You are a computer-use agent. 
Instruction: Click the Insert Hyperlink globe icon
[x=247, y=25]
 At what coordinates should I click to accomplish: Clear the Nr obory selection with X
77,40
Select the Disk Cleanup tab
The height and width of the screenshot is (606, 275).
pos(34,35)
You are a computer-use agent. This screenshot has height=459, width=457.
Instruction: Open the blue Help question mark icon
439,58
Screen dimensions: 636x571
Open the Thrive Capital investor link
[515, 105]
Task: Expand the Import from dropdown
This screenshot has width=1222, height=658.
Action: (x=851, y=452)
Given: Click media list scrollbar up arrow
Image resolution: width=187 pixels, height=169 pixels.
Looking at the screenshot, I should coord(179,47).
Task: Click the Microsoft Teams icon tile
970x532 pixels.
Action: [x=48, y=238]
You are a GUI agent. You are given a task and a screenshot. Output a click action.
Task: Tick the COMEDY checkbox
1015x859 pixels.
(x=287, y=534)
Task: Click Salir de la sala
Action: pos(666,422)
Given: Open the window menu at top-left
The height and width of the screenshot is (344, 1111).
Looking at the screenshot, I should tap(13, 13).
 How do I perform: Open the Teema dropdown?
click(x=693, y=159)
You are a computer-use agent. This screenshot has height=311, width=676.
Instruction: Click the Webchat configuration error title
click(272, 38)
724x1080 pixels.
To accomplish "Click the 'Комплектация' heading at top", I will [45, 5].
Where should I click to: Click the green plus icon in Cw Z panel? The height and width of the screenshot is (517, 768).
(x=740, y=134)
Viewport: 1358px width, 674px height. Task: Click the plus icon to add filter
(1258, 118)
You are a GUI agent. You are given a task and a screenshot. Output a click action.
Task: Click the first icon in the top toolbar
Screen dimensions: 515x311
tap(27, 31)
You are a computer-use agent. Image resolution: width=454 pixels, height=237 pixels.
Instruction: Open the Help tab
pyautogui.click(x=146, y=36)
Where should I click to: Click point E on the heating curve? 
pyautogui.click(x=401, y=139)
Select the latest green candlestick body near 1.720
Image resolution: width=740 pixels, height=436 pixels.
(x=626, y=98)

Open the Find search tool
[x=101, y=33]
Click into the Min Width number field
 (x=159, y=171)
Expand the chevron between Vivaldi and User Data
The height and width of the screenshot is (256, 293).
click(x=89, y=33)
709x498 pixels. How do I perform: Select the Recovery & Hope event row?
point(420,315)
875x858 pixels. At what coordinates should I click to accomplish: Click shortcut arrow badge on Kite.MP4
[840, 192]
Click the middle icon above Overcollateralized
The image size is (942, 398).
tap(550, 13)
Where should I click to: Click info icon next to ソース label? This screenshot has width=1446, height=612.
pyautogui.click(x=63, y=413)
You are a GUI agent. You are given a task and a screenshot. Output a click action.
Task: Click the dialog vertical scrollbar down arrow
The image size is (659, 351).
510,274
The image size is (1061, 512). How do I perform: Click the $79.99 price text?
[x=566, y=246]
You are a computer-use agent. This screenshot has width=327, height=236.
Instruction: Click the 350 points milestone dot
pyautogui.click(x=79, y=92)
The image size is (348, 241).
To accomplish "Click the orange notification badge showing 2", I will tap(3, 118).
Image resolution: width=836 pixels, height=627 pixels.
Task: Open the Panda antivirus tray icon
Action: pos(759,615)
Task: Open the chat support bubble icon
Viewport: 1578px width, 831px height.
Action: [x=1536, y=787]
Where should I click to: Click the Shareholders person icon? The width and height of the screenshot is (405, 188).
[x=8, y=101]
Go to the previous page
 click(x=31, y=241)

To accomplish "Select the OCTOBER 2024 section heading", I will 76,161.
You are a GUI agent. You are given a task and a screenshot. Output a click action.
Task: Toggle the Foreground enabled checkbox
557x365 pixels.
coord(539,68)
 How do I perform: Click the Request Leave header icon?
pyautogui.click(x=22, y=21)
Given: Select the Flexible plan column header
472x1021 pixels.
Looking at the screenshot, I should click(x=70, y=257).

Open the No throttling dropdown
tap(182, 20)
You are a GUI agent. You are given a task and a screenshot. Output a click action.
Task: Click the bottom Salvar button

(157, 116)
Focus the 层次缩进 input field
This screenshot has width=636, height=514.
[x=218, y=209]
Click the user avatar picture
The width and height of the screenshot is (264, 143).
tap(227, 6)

◆ ◆ ◆ ◆

WORK ITEM:
Find each line holding the string "computer" in the listing above, then copy it.

ANSWER TO THIS EXERCISE:
You are a computer-use agent. 
You are a computer-use agent. This screenshot has height=459, width=457.
You are a computer-use agent. This screenshot has height=311, width=676.
You are a computer-use agent. Image resolution: width=454 pixels, height=237 pixels.
You are a computer-use agent. This screenshot has width=327, height=236.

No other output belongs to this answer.